• [DATA LISTING]:
★ ★ ★ ★ ★

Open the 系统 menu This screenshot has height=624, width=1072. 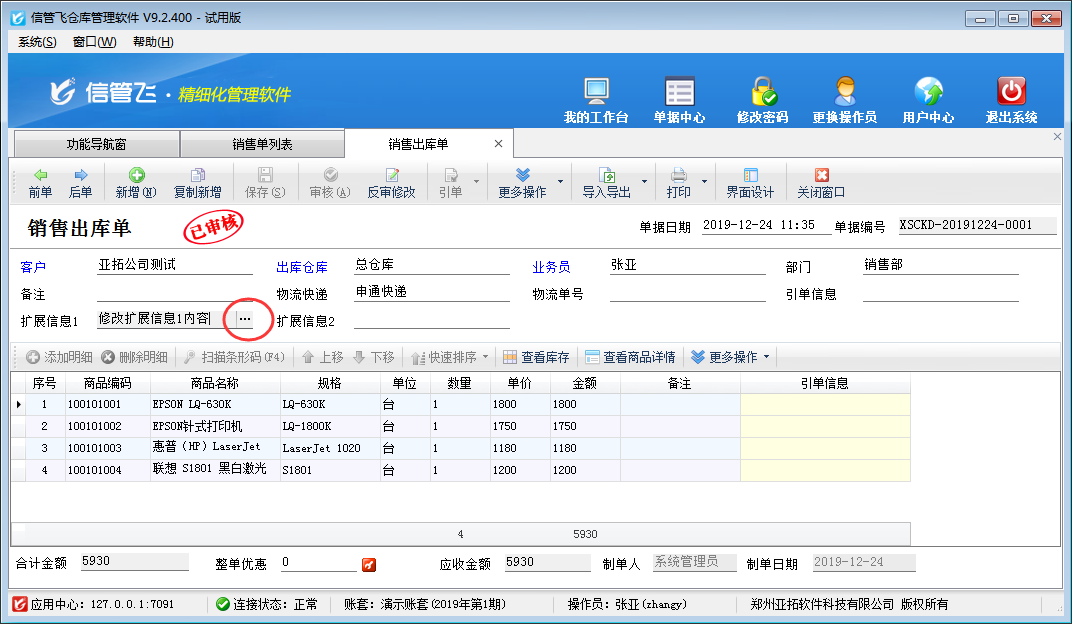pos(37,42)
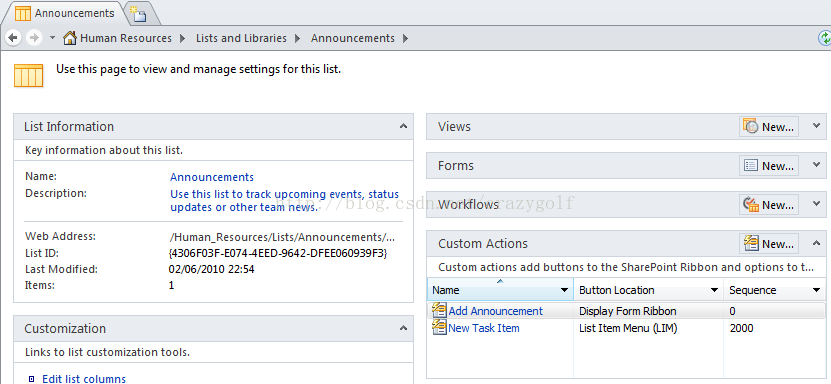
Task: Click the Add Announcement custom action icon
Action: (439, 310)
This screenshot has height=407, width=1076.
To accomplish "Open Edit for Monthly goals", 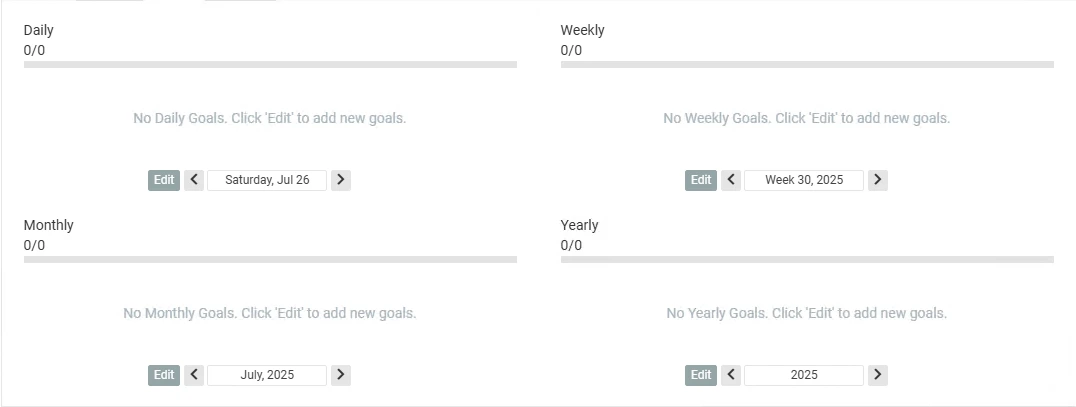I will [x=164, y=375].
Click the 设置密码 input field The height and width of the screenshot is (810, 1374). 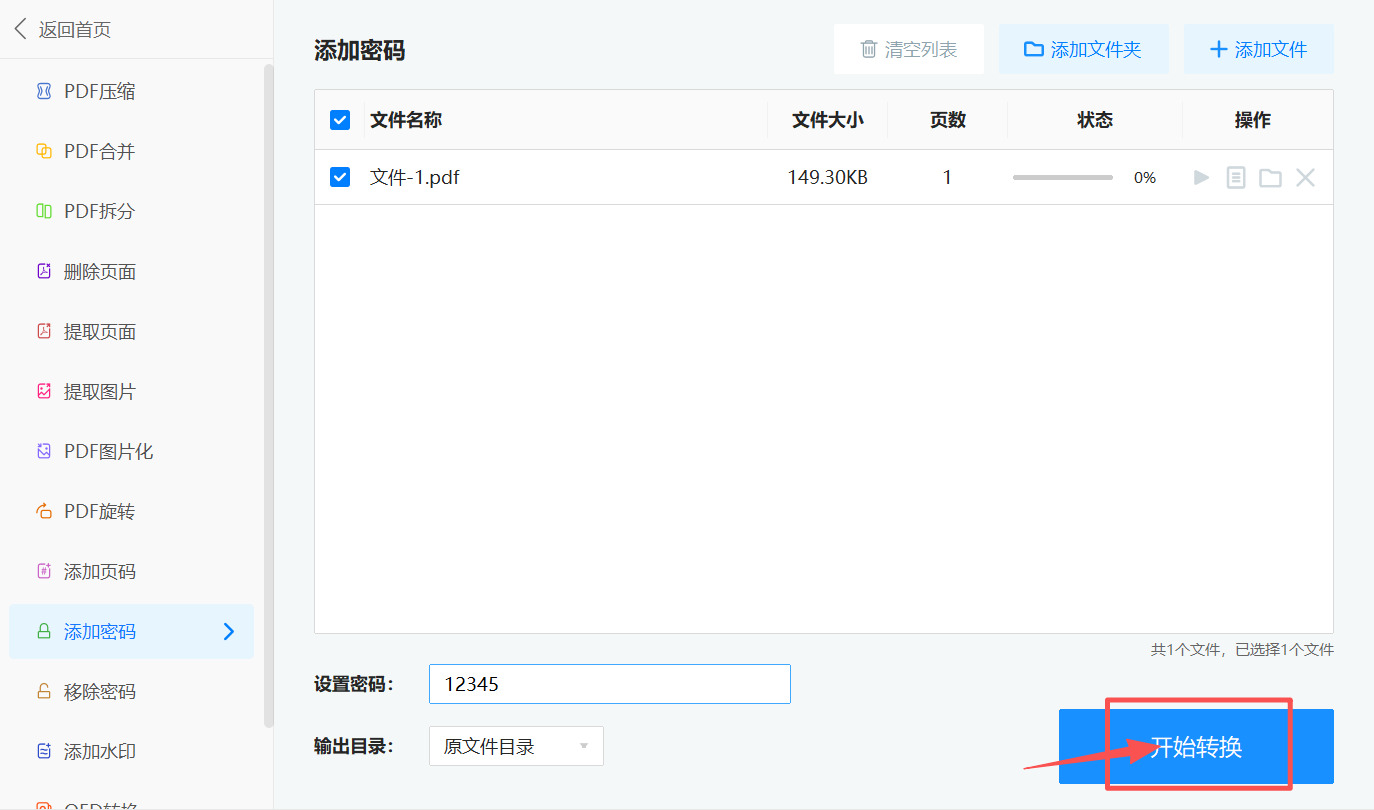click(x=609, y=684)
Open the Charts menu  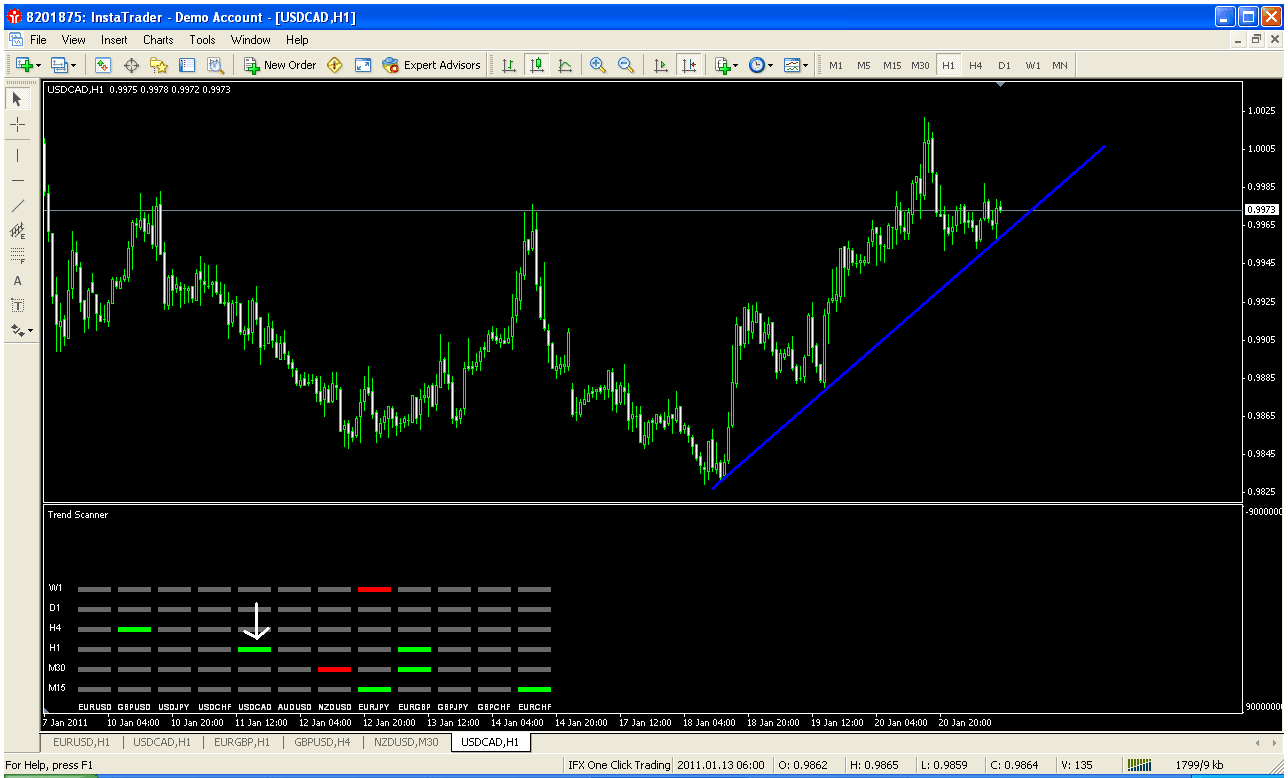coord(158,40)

★ ★ ★ ★ ★

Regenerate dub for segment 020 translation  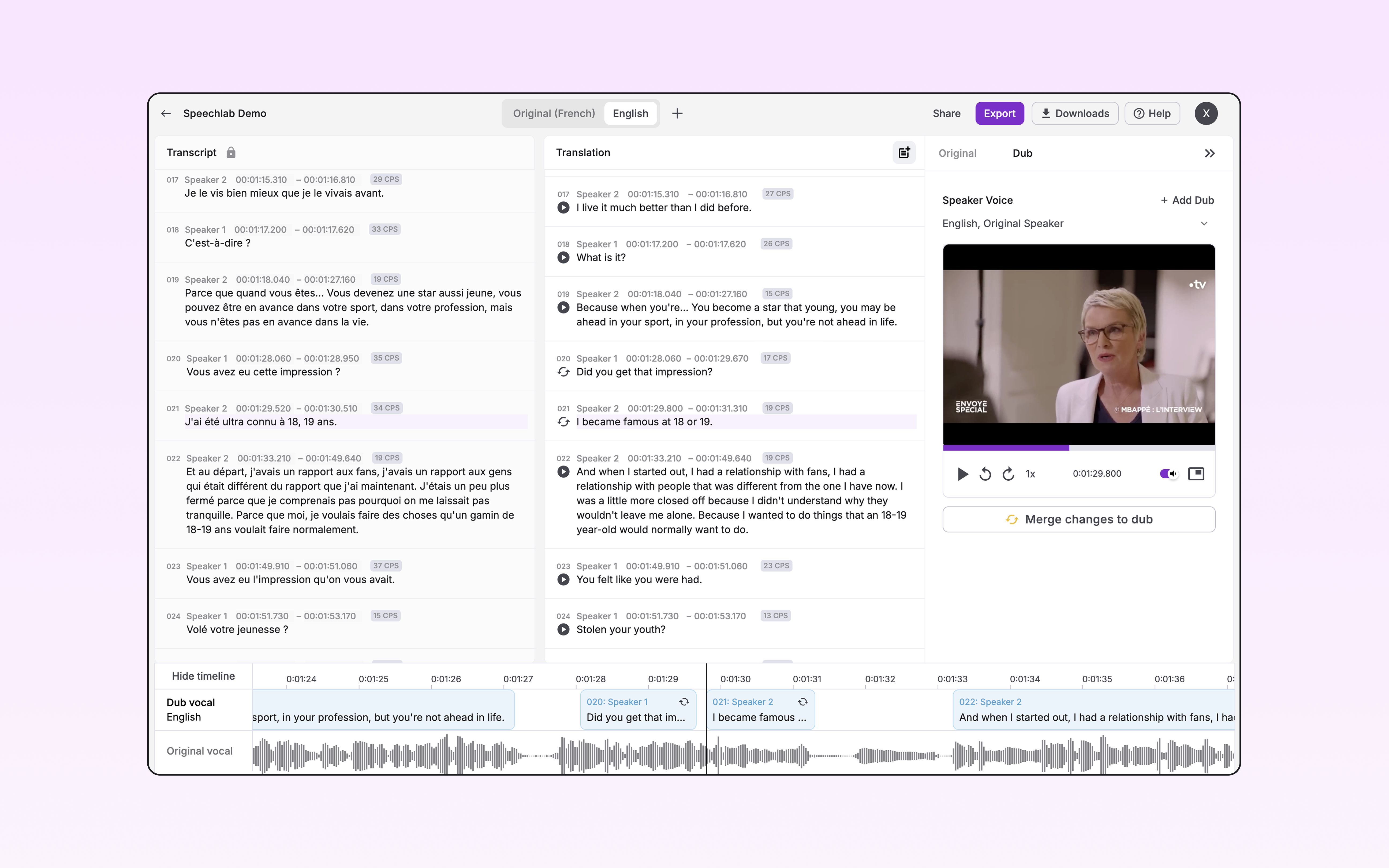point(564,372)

★ ★ ★ ★ ★

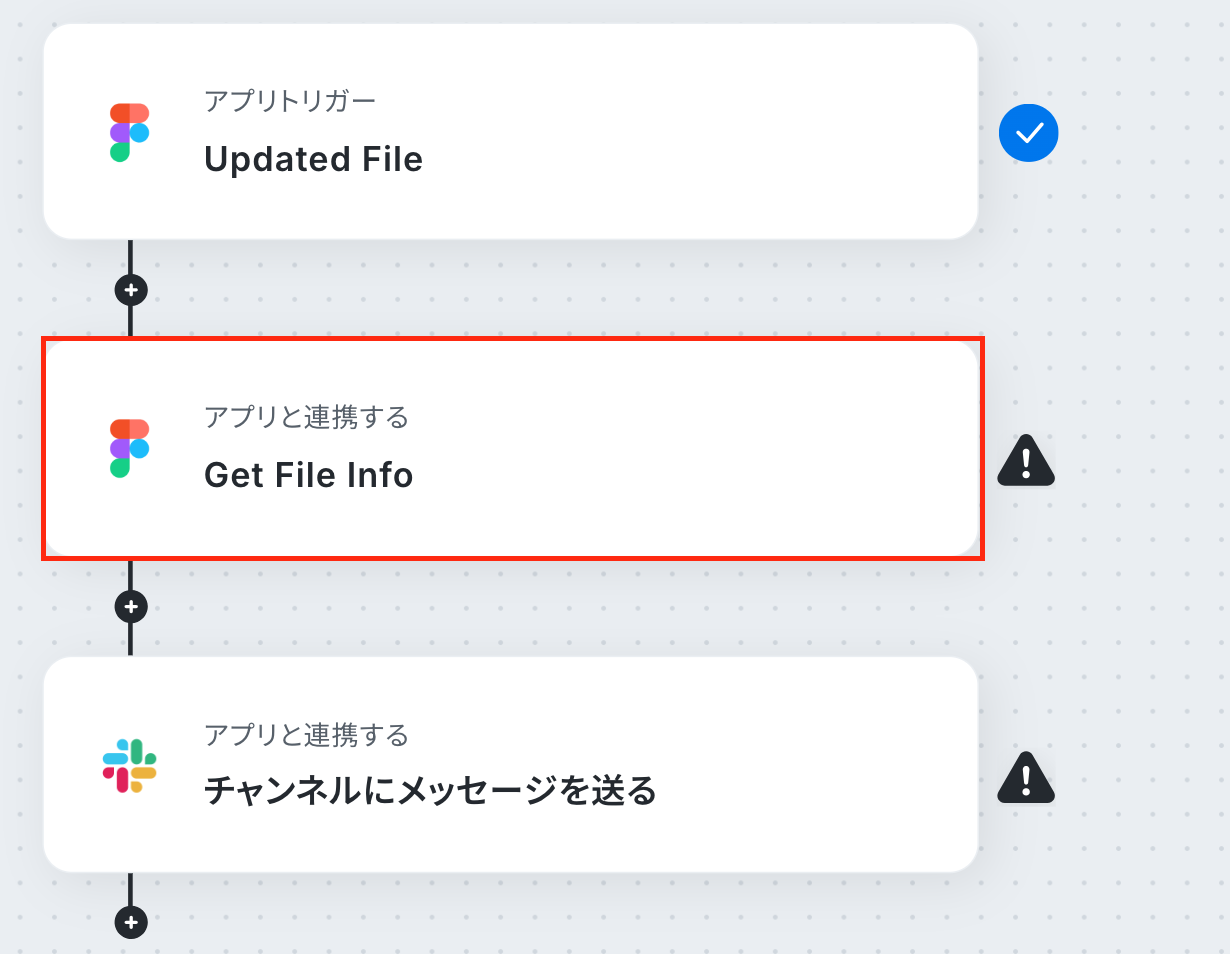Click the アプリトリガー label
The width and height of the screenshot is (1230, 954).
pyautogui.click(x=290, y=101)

★ ★ ★ ★ ★

• [SET PROBLEM]:
Write out the lines from the one with "Click the アプリトリガー label" to the one with "pyautogui.click(x=290, y=101)", both included, and leave the pictures out of your answer.

• [THE OUTPUT]:
Click the アプリトリガー label
The width and height of the screenshot is (1230, 954).
pyautogui.click(x=290, y=101)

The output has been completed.